Pouf
Iroh l'enfant des cavernes
1933

Cela s'est passé, il y a vingt mille ans, trente mille ans peut-être, vers cette époque imprécise que nous ne connaissons que par quelques débris fossilisés. Depuis quelques jours, le soleil, terreur de l'être humain (car on avait toujours peur qu'il ne tombât sur la terre en ce temps-là), le soleil errait, rougeâtre et sans rayons, dans un ciel chargé de vapeurs rousses, qui venaient sans doute des innombrables volcans en furie.

It happened perhaps twenty or thirty thousand years ago, in that imprecise time that we only know by some fossilized remnants. For some days, the sun, terror of the human beings (because one was always afraid that it might fall to earth at that time), wandered, reddish and without rays, in a sky filled with red steam, which probably came from the fury of innumerable volcanoes.

Ahi, l'intrépide chasseur, et sa douce compagne Orah, menaient la vie terrible et monotone de tous les hommes de l'âge de pierre. Ils habitaient dans une grotte naturelle, sorte de tanière située sur un monticule et parfaitement abritée du vent: ils étaient heureux. Orah excellait dans l'art de faire sécher le gibier dans le salpêtre et le sable fin pour les jours d'hiver et de pluie; elle savait en outre polir avec patience les haches de silex.

Ahi, the intrepid hunter, and his mild companion Orah, led the terrifying and monotonous life of all stone-age men. They lived in a natural underground cave, a kind of lair situated on a mound and sheltered perfectly from the wind: they were happy. Orah excelled in the art of drying game in saltpeter and fine sand for the days of winter and rain; and furthermore she was skilled at patiently polishing flint axes.

Or, ce matin-là, comme ils étaient à la chasse, Ahi découvrit trois oursons et se mit en devoir de les assommer à coups de massue. Mais, tandis qu'il en restait encore un de vivant, Orah intervint: « C'est mal, Ahi, de tuer des petits qui ont une mère, féroce c'est possible, mais qui pleurera à son retour... Songe que nous avons notre fils Iroh, et le désespoir que nous éprouverions si nous le trouvions égorgé! » Ahi se laissa convaincre, parce qu'il considérait que l'ourson épargné serait un joli jouet pour son fils chéri. Car, Iroh, chétif et de nature exceptionnellement douce, ne les accompagnait pas à la chasse... A quelque temps de là, Iroh est seul, comme de coutume, dans la caverne paternelle. Il somnole dans les peaux des bêtes tuées la veille. Des quartiers de viande sèchent au soleil, au dernier soleil qui précède les grandes pluies d'automne. Son père et sa mère s'activent à la chasse dans la forêt et dans la plaine... Il est temps de compléter les provisions pour les mauvais jours tout proches.

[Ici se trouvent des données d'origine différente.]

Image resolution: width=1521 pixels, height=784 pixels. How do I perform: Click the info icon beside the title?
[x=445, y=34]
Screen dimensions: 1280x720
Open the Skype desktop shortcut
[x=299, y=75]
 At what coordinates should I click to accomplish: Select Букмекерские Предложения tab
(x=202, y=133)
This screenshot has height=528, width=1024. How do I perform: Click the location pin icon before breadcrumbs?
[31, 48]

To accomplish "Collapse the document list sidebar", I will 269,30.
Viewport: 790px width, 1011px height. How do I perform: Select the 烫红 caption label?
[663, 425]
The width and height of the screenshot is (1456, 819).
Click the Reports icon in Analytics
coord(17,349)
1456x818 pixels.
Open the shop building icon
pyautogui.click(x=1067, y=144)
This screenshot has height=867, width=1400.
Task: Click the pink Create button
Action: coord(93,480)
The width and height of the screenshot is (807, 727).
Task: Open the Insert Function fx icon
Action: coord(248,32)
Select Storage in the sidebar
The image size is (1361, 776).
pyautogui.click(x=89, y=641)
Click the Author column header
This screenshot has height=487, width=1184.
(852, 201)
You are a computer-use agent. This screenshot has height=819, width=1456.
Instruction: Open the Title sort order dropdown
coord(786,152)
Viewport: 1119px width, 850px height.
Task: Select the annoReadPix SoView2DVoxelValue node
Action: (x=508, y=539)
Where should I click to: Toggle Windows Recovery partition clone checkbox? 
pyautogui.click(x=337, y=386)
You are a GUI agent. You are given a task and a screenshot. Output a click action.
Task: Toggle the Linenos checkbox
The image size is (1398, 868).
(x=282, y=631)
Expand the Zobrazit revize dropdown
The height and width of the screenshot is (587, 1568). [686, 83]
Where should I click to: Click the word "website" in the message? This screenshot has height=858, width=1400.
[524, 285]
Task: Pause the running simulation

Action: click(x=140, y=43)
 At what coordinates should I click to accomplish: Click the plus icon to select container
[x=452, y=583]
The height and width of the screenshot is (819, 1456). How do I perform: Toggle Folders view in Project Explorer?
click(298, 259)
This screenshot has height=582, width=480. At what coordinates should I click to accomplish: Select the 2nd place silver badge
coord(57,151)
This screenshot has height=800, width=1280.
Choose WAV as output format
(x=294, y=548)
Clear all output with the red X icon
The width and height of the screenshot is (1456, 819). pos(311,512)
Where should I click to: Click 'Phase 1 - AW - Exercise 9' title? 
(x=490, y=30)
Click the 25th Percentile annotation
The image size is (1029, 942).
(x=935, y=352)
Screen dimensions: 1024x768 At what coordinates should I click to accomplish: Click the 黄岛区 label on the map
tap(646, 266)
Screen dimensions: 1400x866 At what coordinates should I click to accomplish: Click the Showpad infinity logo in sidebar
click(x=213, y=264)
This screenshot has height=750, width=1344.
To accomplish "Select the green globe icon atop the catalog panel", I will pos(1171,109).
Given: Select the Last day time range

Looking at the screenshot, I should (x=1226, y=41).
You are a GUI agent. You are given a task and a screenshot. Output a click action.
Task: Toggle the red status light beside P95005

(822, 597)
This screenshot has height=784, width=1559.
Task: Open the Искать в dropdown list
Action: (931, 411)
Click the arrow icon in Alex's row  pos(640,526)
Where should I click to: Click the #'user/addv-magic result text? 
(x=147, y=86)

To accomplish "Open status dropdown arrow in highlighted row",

However, that morning, as they were hunting, Ahi discovered three bear cubs and went in to stun them with his club. But while one was still alive, Orah intervened: "It is no good, Ahi, to kill these children that have a mother, ferocious no doubt, but one who will cry at her return... Imagine our son Iroh, and the despair we would feel if we found him slaughtered!" Ahi let her convince him, because he thought that the spared cub would be a pretty pet for his beloved son. Because, Iroh, of mild and of unusually soft nature, didn't accompany them on the hunt... At those times, Iroh was alone, as usual, in the family cave. He dozed on the skins of beasts killed before. Quarters of meat dried in the sun, the last sun that preceded the heavy rains of fall. His father and mother hurried their hunt in the forest and the plain... It was time to complete their stores for the bad days coming soon.